I strongly recommend using this method, since the code will be much cleaner, and we no longer have to watch the limit on the input size.
Modify the existing regex to greatly reduce the impact of the implementation flaw which causes StackOverflowError.
Parse the input string
You can parse the input string with the following regex:
\G\s*+(\w++)=([^\s"]++|"[^"]*+")(?:\s++|$)

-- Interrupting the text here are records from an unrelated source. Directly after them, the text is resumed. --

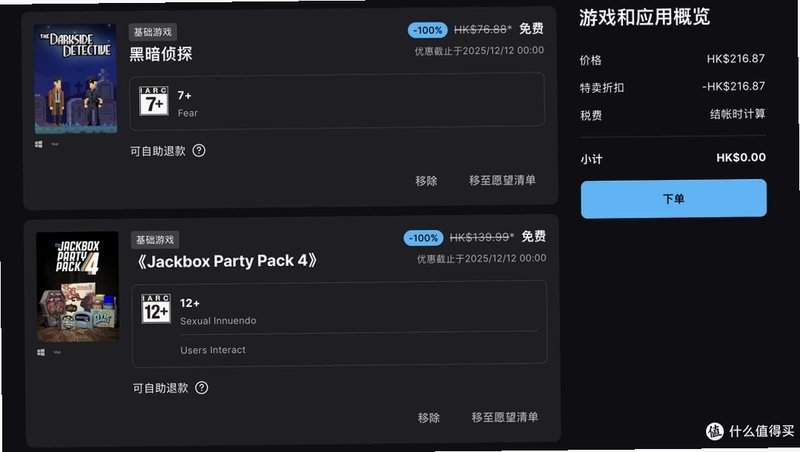The height and width of the screenshot is (452, 800).
Task: Click Windows platform icon under Darkside Detective cover
Action: (39, 144)
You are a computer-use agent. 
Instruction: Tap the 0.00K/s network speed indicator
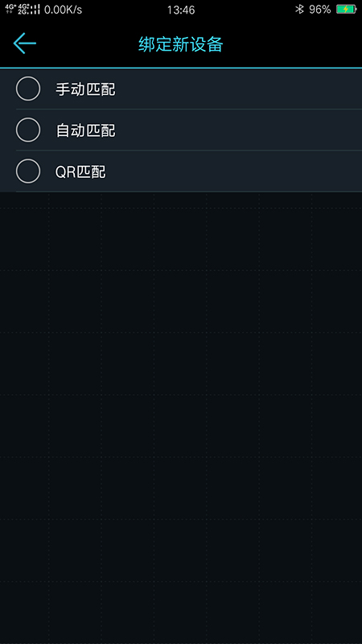[63, 10]
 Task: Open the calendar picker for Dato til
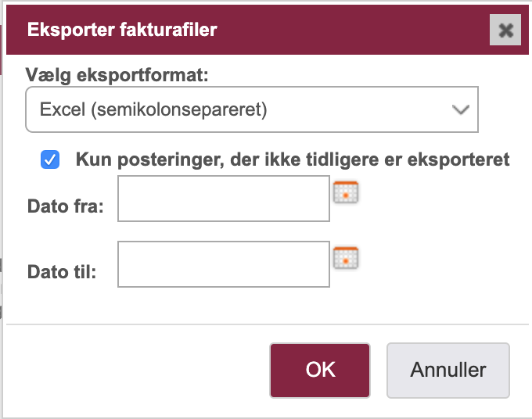(346, 258)
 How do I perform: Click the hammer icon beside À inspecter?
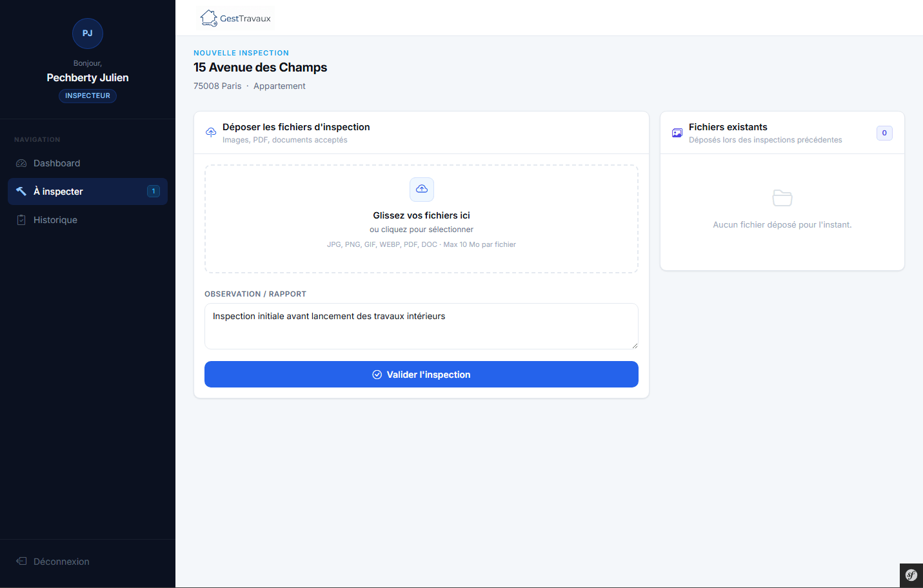coord(21,191)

All quantifiers are made possessive (*+ instead of *, ++ instead of +), since the pattern I wrote doesn't need backtracking.
You can find the basic regex (\w++)=([^\s"]++|"[^"]*+") to match key-value pairs in the middle.
\G is to make sure the match starts from where the last match leaves off. It is used to prevent the engine from "bump-along" when it fails to match.
\s*+ and (?:\s++|$) are for consuming excess spaces. I specify (?:\s++|$) instead of \s*+ to prevent key="value"key=value from being recognized as valid input.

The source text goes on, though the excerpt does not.